_Kaynak alıntısı_
┌──
Adamın teki çekip vuruyor. Beş, altı, yedi, sekiz, dokuz. Anaokulu çocuklarına sayı saymayı öğretiyor sanki... Radyoda bir sıvı reklamı geçiyor: "İyilik onun özünde var..." Gazetenin baş sayfasından son teknoloji haberi: "Fareyi bilgisayar yönetti. Şimdi sıra insana geldi." 40 yıllık şarkıda Morrison söylüyor:
"Riders on the storm / Fırtınada sürücüler
Into this house we're born / Gözümüzü bu evde açtık
Into this world we're thrown / Fırlatılıp atıldık bu dünyaya
There's a killer on the road / Yolda bir katil
His brain is squirmin' like a toad / Beyni kurbağa gibi kıpır kıpır "
Ankaralı nişancı kızlara...
└──
_Veri kesiti_
┌──
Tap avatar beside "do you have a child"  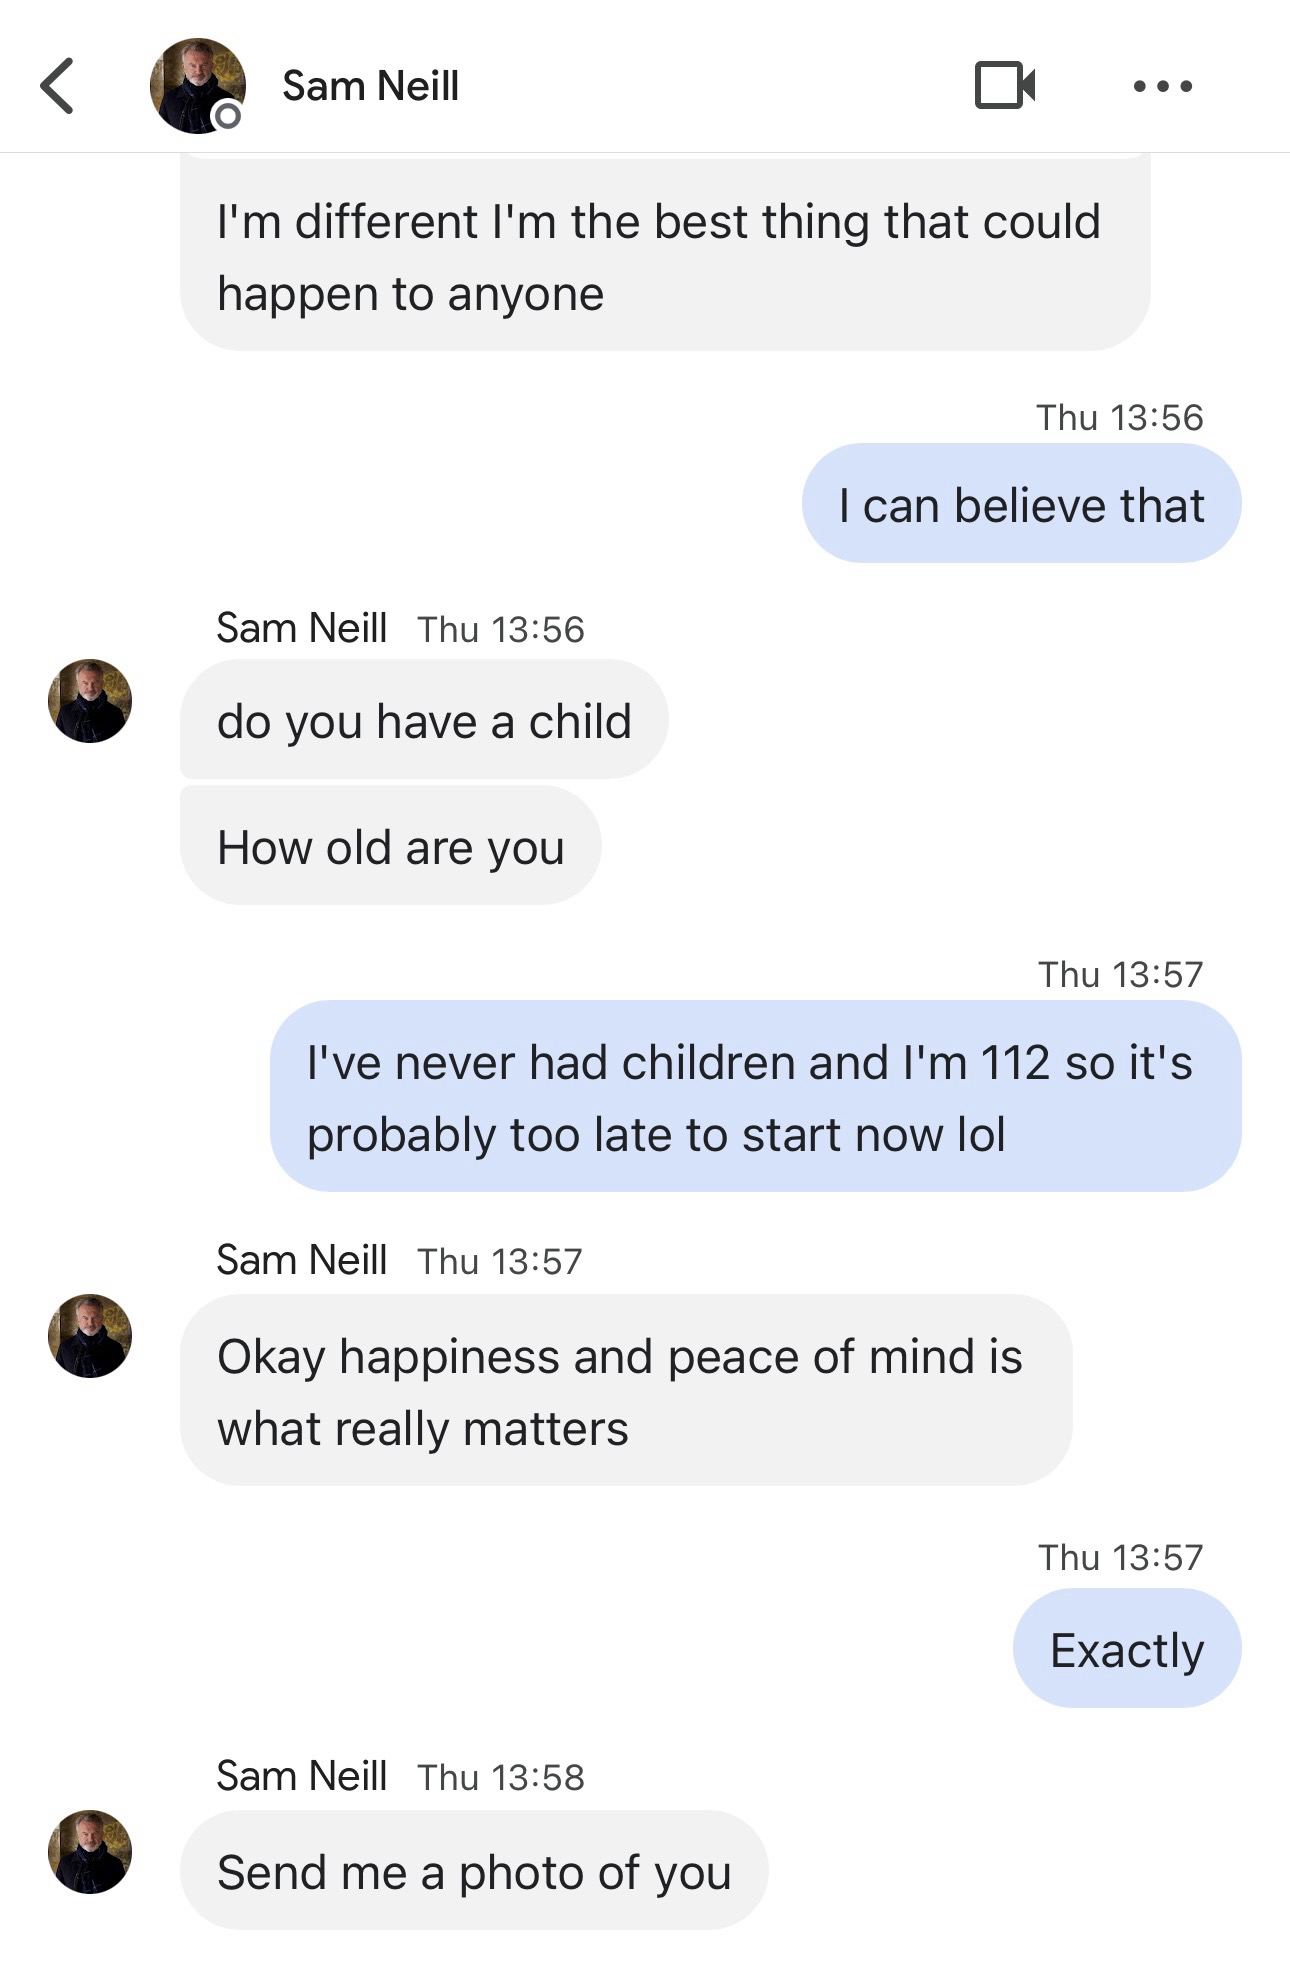pyautogui.click(x=90, y=700)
└──
_Görevler ve alıştırmalar_
1 - "Riders on the Storm" şarkısını aktaran yazıyı iki cümlede özetleyin.
2 - "Riders on the Storm" şarkısını aktaran yazıda Morrison'ın dizelerine hangi Türkçe karşılıklar veriliyor? Hepsini sıralayın.
3 - "Riders on the Storm" şarkısını aktaran yazıyı son cümlesinden sonra sürdürün.
Buradaki verilerin metinle hiçbir ilgisi yoktur.

_Görevlere göre cevaplar_
1 - Yazı, adamın tekinin ateş ederken anaokulu çocuklarına sayı saymayı öğretir gibi beşten dokuza saydığını anlatıyor. Yazıda ayrıca radyodaki bir sıvı reklamı, gazetenin baş sayfasındaki "farenin bilgisayarca yönetildiğini, sıranın insana geldiğini" bildiren teknoloji haberi ve Morrison'ın 40 yıllık şarkısından Türkçe karşılıklarıyla birlikte dizeler aktarılıyor.

2 -
- Fırtınada sürücüler
- Gözümüzü bu evde açtık
- Fırlatılıp atıldık bu dünyaya
- Yolda bir katil
- Beyni kurbağa gibi kıpır kıpır

3 -
hurriyetim.com'dan bir haber: "Ankaralı nişancı kızlara saçma atıyor." Haber şöyle: 18 Ekim günü (Washington bölgesinde snaypır cinayetleri başladıktan 16 gün sonra) öğle saatlerinde 18 yaşındaki bir gence ateş ediliyor. Genç yaralanıyor, ateş eden şahıs kaçıyor.
Akşam saatlerinde başka vakalar da oluyor. Yarım gün içinde yedisi kadın sekiz kişi "Ankara snaypırı" tarafından yaralanıyor.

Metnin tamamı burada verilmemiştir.